++++ EXTRACTED RECORDS
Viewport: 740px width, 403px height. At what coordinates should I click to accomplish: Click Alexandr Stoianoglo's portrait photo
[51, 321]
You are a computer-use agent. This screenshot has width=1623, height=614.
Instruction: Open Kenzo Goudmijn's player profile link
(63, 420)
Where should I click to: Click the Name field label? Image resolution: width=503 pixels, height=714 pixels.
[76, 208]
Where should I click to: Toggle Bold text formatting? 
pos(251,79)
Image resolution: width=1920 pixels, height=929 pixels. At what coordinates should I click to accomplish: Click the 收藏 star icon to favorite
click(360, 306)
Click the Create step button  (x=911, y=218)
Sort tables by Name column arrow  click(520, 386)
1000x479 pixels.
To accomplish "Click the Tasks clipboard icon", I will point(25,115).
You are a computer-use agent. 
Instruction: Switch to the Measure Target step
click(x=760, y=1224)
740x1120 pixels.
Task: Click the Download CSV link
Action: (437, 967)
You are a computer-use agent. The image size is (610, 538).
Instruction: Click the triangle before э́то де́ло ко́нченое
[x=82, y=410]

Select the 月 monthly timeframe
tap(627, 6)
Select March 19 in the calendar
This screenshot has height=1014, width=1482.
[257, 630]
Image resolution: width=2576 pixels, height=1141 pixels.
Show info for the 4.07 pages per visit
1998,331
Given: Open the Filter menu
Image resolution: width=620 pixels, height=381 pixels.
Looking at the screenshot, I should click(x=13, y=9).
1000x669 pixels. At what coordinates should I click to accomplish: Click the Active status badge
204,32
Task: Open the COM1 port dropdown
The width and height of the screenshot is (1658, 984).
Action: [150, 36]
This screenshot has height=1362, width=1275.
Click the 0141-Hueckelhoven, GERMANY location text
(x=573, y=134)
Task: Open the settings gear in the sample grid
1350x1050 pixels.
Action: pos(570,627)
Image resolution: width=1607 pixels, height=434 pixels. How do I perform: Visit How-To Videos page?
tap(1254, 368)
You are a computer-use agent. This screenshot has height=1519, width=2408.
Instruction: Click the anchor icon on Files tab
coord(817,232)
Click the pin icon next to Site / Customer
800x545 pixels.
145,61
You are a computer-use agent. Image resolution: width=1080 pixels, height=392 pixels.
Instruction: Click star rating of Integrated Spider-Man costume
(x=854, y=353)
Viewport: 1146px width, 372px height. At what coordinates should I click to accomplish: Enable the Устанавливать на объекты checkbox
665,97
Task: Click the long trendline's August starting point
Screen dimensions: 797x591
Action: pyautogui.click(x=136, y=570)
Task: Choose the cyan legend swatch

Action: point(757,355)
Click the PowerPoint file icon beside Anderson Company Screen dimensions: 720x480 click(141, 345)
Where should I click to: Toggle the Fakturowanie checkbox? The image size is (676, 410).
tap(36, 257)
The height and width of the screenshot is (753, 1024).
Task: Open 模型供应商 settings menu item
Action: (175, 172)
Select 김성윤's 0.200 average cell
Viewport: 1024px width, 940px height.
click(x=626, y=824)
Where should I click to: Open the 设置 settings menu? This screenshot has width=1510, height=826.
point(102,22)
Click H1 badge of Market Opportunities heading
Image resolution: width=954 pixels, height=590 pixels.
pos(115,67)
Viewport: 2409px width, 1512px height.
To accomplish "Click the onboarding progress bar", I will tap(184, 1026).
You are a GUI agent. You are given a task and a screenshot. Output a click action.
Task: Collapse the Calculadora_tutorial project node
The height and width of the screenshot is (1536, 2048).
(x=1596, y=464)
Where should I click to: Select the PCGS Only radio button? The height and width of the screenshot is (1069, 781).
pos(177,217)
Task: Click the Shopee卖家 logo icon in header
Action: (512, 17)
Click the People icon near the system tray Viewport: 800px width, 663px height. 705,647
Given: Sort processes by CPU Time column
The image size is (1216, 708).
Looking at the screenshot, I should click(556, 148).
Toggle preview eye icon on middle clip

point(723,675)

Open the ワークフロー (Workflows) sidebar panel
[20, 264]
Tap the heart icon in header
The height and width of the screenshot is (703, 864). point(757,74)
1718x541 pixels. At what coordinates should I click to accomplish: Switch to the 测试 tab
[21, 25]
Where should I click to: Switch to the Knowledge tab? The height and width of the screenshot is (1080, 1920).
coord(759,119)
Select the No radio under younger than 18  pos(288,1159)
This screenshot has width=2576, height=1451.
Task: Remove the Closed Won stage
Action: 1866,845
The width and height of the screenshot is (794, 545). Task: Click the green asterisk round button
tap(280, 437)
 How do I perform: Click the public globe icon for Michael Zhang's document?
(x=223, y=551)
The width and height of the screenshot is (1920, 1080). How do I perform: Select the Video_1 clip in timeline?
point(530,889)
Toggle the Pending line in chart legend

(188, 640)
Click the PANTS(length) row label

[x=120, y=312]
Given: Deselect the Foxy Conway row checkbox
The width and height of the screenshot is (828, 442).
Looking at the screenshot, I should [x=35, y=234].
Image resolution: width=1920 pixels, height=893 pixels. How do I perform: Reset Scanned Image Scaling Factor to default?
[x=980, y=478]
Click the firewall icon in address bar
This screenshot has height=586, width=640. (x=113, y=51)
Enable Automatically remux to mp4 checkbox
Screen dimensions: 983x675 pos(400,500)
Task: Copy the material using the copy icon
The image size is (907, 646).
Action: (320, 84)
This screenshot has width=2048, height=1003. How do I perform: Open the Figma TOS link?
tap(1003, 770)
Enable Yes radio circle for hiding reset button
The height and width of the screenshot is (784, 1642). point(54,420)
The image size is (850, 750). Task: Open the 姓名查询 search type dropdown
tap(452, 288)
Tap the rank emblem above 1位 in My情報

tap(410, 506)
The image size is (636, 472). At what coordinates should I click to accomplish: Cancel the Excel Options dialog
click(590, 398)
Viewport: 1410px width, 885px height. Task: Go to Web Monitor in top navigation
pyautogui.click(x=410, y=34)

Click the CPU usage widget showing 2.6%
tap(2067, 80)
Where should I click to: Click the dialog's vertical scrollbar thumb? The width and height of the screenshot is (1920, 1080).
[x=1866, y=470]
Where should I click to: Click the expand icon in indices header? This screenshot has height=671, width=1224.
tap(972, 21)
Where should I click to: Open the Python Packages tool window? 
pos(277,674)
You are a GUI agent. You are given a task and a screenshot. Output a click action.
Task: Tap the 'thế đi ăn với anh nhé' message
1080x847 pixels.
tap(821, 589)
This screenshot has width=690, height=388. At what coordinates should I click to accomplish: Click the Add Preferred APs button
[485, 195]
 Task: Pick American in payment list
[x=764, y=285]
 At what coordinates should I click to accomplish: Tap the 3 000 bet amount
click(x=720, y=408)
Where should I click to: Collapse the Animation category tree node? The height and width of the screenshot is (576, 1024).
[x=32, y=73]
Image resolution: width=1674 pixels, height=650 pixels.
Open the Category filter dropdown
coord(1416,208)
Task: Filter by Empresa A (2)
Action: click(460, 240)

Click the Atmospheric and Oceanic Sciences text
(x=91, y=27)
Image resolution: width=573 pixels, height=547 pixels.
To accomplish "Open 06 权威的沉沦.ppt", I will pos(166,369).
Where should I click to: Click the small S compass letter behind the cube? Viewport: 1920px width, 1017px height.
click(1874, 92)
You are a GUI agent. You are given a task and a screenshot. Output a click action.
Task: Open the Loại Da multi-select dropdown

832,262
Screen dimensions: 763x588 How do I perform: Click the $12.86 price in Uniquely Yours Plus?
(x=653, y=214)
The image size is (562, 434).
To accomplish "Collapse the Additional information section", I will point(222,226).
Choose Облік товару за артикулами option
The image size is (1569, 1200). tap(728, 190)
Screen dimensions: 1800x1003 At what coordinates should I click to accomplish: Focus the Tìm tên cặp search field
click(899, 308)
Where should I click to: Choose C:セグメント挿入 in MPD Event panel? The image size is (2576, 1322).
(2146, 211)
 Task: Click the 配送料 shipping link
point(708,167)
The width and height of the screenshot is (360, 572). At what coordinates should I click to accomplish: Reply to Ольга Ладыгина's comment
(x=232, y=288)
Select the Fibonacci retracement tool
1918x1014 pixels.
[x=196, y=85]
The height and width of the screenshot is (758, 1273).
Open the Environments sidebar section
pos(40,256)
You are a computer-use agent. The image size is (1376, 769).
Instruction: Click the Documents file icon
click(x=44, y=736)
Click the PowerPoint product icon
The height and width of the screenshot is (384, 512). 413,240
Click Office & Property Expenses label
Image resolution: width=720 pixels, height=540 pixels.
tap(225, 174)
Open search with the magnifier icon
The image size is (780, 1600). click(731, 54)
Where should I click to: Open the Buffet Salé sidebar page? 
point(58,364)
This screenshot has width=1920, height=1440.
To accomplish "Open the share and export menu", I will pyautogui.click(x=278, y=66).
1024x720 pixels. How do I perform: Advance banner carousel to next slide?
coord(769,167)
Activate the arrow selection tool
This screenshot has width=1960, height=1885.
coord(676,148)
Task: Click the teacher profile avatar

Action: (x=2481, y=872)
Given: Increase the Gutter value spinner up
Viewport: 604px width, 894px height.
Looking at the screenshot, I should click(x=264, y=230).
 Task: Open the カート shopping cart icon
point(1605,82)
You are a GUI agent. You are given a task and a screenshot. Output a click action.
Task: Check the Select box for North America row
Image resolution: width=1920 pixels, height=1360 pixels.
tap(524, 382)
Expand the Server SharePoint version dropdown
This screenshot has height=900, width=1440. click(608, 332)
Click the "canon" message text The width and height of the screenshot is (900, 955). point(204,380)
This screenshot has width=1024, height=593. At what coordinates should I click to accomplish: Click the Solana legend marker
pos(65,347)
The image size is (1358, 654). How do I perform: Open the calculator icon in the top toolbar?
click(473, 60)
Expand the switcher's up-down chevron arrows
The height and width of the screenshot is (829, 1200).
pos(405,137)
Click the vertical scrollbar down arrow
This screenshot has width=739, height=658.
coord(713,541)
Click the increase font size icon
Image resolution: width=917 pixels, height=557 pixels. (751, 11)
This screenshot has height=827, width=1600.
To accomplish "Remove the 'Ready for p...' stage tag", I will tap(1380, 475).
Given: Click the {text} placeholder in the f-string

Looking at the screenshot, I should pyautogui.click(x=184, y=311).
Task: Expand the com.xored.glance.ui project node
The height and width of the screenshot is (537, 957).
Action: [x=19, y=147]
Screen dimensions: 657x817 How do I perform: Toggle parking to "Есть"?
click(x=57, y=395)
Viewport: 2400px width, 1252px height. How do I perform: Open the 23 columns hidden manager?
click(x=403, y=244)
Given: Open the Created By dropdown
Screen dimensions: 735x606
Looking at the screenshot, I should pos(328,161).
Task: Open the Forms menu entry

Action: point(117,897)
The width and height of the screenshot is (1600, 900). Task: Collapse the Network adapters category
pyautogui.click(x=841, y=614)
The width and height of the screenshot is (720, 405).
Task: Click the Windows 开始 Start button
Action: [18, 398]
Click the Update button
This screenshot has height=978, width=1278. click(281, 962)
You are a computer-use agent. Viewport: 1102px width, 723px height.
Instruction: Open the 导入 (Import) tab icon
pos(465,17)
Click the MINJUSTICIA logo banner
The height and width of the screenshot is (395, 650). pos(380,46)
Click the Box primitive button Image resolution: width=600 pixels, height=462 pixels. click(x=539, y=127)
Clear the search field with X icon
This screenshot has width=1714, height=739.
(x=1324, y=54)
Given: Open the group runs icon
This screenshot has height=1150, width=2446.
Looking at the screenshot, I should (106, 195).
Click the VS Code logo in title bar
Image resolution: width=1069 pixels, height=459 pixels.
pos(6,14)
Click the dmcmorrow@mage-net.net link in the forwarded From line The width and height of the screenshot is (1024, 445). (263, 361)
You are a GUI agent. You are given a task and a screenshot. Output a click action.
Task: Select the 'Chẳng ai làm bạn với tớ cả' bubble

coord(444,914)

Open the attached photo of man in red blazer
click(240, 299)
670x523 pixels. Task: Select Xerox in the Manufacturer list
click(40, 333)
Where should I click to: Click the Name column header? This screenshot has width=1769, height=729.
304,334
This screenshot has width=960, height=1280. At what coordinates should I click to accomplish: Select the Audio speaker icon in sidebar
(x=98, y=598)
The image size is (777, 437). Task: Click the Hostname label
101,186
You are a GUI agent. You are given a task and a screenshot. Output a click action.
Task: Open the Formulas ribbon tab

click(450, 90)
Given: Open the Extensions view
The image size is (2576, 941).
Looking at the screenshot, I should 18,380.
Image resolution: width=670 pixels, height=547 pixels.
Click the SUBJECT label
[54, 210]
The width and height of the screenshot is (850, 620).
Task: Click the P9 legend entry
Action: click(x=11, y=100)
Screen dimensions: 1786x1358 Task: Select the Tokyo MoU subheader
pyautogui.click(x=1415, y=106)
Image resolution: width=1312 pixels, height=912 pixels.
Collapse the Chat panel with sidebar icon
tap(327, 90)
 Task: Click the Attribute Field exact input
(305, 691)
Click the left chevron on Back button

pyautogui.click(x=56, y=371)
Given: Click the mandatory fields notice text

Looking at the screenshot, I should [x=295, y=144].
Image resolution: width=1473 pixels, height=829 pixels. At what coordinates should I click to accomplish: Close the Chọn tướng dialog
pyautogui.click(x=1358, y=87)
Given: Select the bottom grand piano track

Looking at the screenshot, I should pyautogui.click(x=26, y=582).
++++++++
TO DO – Print the lines exactly as they appear, beginning with the line that contains "You are a computer-use agent. The image size is (1376, 769)." and ending with the line that contains "point(1605,82)", both included.

OUTPUT OF THE EXERCISE –
You are a computer-use agent. The image size is (1376, 769).
Instruction: Click the Documents file icon
click(x=44, y=736)
Click the PowerPoint product icon
The height and width of the screenshot is (384, 512). 413,240
Click Office & Property Expenses label
Image resolution: width=720 pixels, height=540 pixels.
tap(225, 174)
Open search with the magnifier icon
The image size is (780, 1600). click(731, 54)
Where should I click to: Open the Buffet Salé sidebar page? 
point(58,364)
This screenshot has width=1920, height=1440.
To accomplish "Open the share and export menu", I will pyautogui.click(x=278, y=66).
1024x720 pixels. How do I perform: Advance banner carousel to next slide?
coord(769,167)
Activate the arrow selection tool
This screenshot has width=1960, height=1885.
coord(676,148)
Task: Click the teacher profile avatar

Action: (x=2481, y=872)
Given: Increase the Gutter value spinner up
Viewport: 604px width, 894px height.
Looking at the screenshot, I should click(x=264, y=230).
 Task: Open the カート shopping cart icon
point(1605,82)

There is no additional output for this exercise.